(Source data)
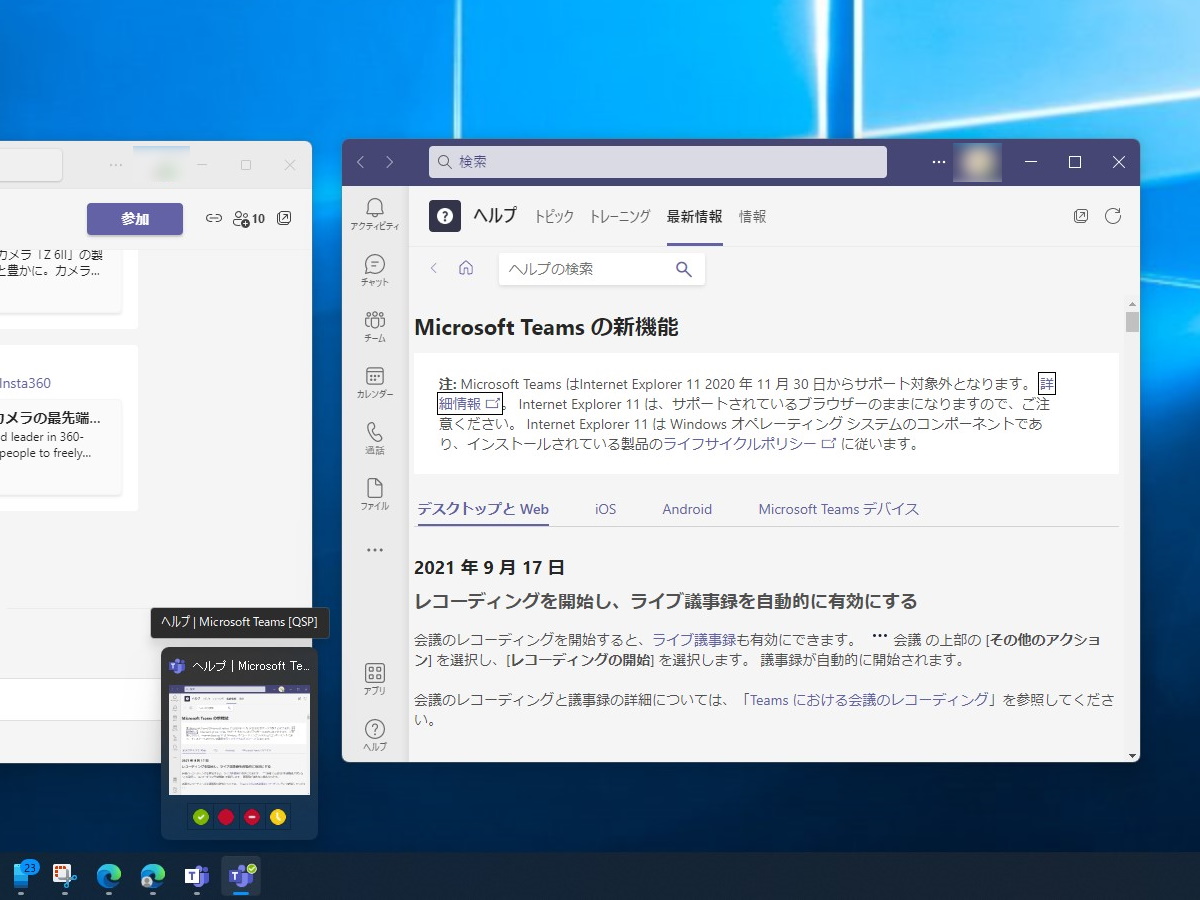Image resolution: width=1200 pixels, height=900 pixels.
Task: Expand the more options (...) in the sidebar
Action: coord(373,549)
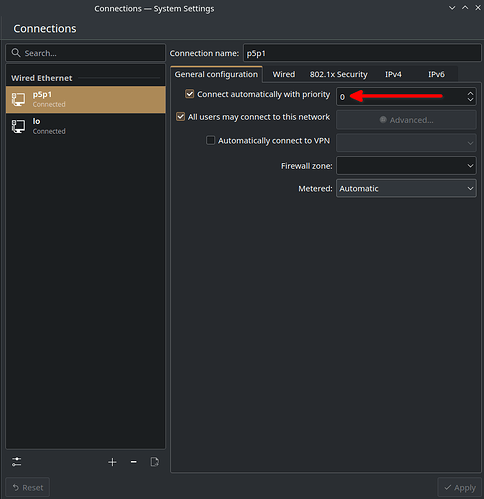Open the Firewall zone dropdown
This screenshot has width=484, height=499.
406,166
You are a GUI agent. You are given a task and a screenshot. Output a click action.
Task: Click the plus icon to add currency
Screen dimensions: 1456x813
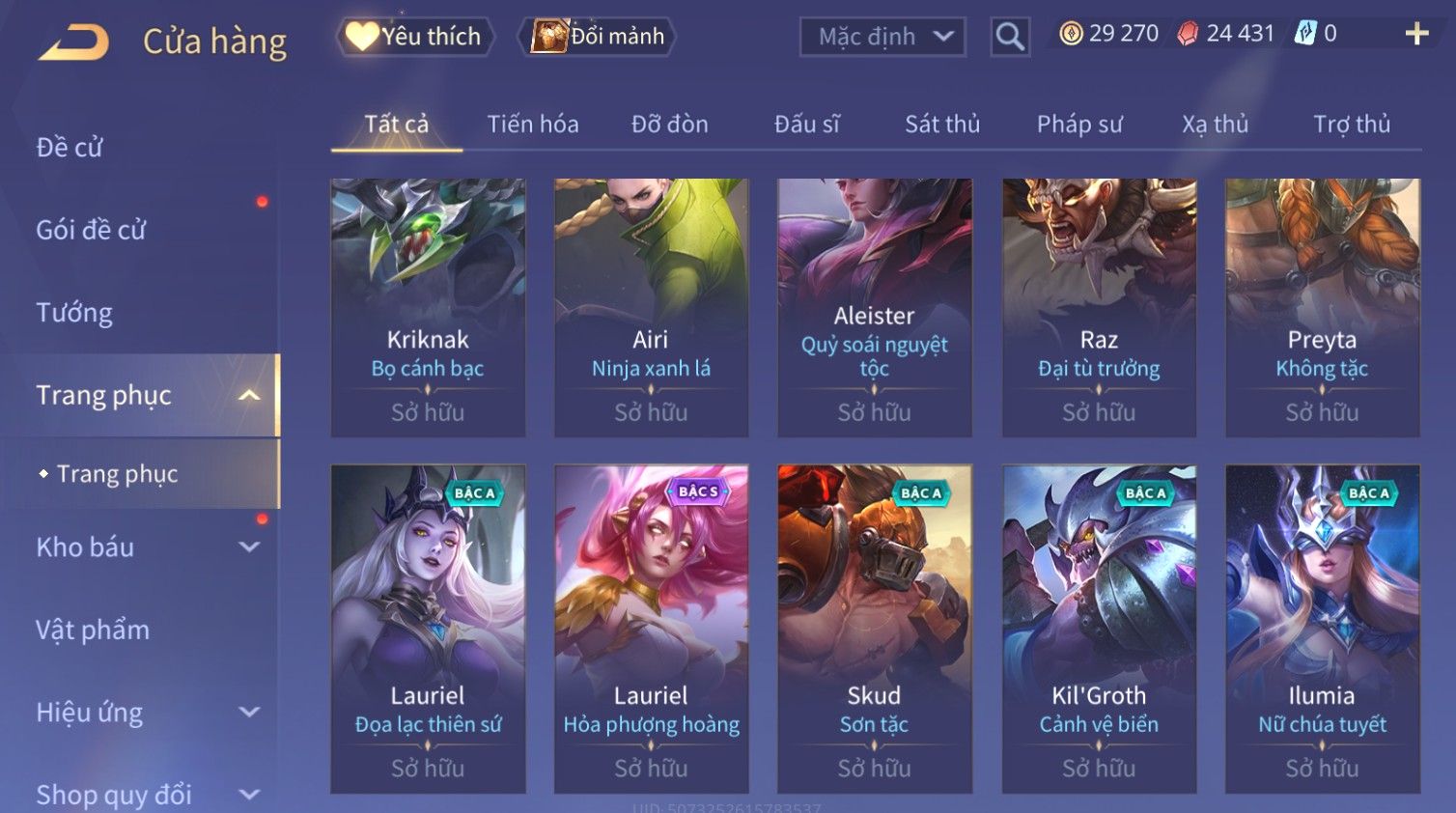tap(1416, 34)
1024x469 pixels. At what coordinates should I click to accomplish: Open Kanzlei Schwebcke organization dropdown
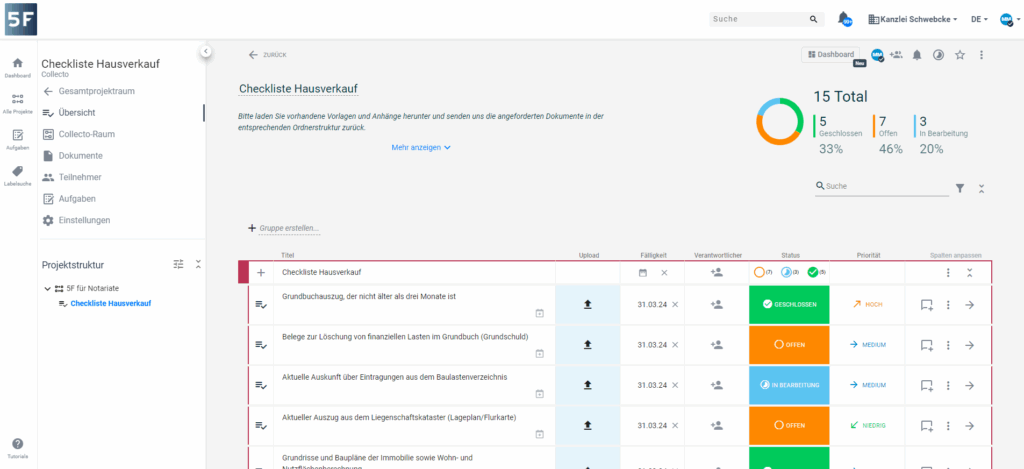[914, 19]
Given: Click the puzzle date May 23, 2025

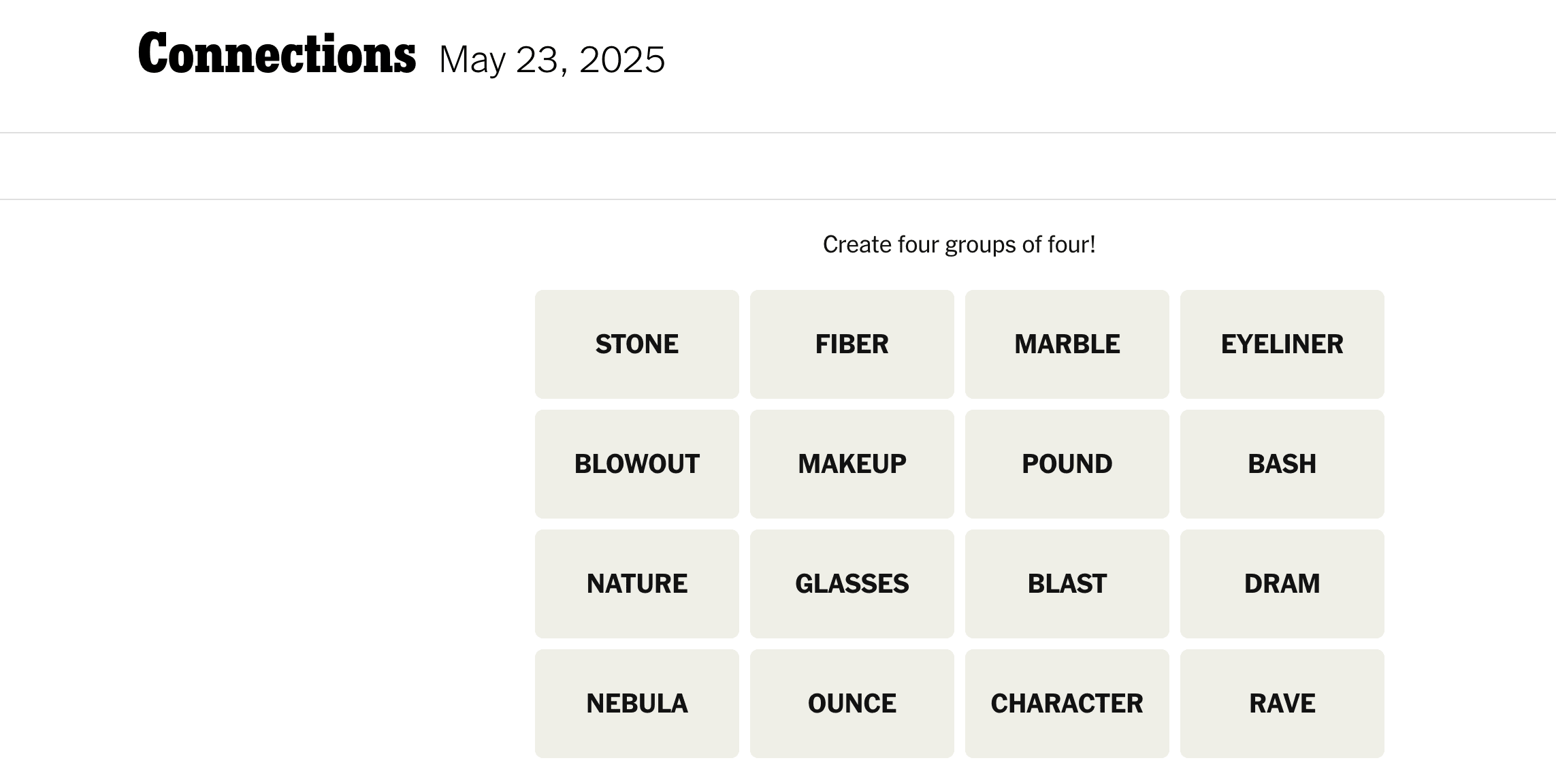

TASK GOAL
A word-for-word copy is needed of the lines from the line holding "Screen dimensions: 1456x813" through the end of the records, both included, excluding every picture.

RESPONSE TO THE TASK
Screen dimensions: 1456x813
tap(1416, 34)
1024x469 pixels. At what coordinates should I click to accomplish: Open Kanzlei Schwebcke organization dropdown
[914, 19]
Given: Click the puzzle date May 23, 2025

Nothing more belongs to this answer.